Fig. 4. LMK-235 monotherapy treatment is unable to reduce overall disease burden in vivo.

a Schematic of the experimental design. SEM-GFP-luc cells were injected into NRG-S mice; 7 days post-transplantation treatment was initiated after engraftment was confirmed by in vivo imaging. Mice were treated by i.p. injection with either LMK-235 (20 mg kg^-1 day^-1) or vehicle for total of 3 weeks with a 5-days on 2-days off schedule. Experimental end-point was reached directly after the last treatment cycle. b Graphical depiction of overall disease burden determined by the average radiance (photons/s/cm²/sr) emitted per mouse monitored every week until experimental end-point. Representative graphical depiction of bioluminescence imaging (n = 3, ordered vertically) for all experimental animals. Rows define experimental timepoints. c Quantification of overall disease burden determined by the average radiance (photons/s/cm²/sr) emitted per mouse monitored every week until experimental end-point. d Spleen weight (grams) upon experimental end-point. e Disease development was monitored by quantifying the fraction of human CD19-positive cells in the bone marrow f spleen and g peripheral blood, analysed after experimental animals were euthanised at the experimental end-point using flowcytometry. Statistical difference was determined by Student’s t-testing. Error bars represent S.E.M.

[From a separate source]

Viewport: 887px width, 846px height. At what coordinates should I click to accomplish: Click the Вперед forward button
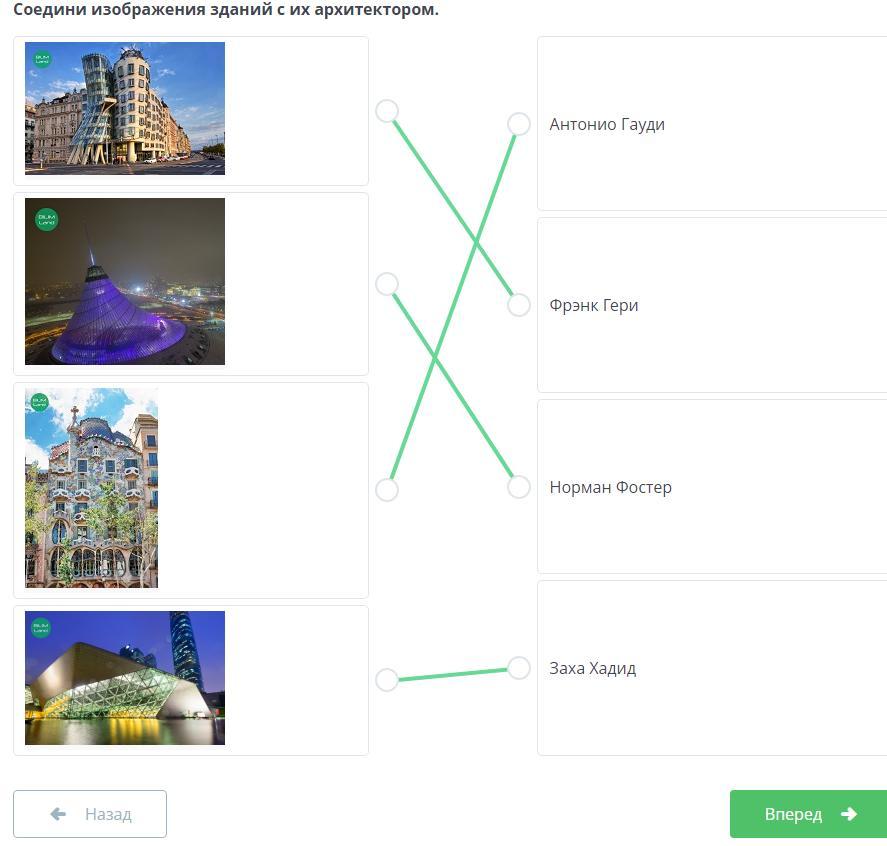(808, 814)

Fig. 5. In vivo efficacy of LMK-235/venetoclax combination treatment.

a Schematic of the experimental design. SEM-GFP-luc cells were injected into NRG-S mice and 4 days post-transplantation treatment was initiated. Mice were treated with either vehicle, LMK-235 (20 mg kg^-1 day^-1), Venetoclax (100 mg kg^-1 day^-1) or a combination for a total of 3 weeks with a 5-days on 2-days off schedule. Experimental end-point was reached after mice succumbed to leukemia. b Disease development was monitored by quantifying the fraction of human CD19/CD45-positive cells weekly in the peripheral blood. c Overall disease burden was quantified by determining the average radiance (photons/s/cm²/sr) emitted per mouse monitored weekly until experimental end-point. d Graphical depiction of bioluminescence imaging (ordered vertically) for all experimental animals. Rows define experimental timepoints. Red crosses represent deceased mice. e Survival analysis illustrated by Kaplan-Meyer plot. Statistical significance for survival was determined using log-rank testing between venetoclax monotherapy and LMK-235/venetoclax combination therapy. Statistical significance for disease burden between venetoclax monotherapy and LMK-235/venetoclax combination therapy was determined using Mann Witney-U testing. Error bars represent S.E.M.